> [YOUR INSTRUCTIONS]:
Could you retype exactly the lines running from the line with "This screenshot has height=288, width=415." to the end of the data, both included, and nothing else?
-------
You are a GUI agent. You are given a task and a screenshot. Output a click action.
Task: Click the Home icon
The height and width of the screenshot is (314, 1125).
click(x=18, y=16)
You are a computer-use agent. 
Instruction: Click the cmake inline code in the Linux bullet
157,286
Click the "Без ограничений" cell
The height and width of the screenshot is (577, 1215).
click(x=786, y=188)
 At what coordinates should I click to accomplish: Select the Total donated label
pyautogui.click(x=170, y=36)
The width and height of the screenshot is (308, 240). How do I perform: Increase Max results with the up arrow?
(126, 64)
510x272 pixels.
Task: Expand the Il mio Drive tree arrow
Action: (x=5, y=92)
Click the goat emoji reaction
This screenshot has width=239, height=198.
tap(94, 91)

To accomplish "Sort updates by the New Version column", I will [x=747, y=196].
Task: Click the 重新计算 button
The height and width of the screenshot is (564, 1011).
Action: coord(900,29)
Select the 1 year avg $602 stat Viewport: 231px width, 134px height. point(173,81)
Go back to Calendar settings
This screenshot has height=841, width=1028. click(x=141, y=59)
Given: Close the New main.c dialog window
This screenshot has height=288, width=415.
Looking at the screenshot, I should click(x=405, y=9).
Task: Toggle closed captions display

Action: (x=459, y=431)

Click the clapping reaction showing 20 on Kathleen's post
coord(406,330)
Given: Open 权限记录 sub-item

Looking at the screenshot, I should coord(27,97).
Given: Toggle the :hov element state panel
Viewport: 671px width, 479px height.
-------
> [REPLY TO THE EXERCISE]:
This screenshot has height=288, width=415.
Looking at the screenshot, I should click(x=405, y=9).
Task: Toggle closed captions display

Action: (x=459, y=431)

Click the clapping reaction showing 20 on Kathleen's post
coord(406,330)
Given: Open 权限记录 sub-item

Looking at the screenshot, I should coord(27,97).
Given: Toggle the :hov element state panel
Viewport: 671px width, 479px height.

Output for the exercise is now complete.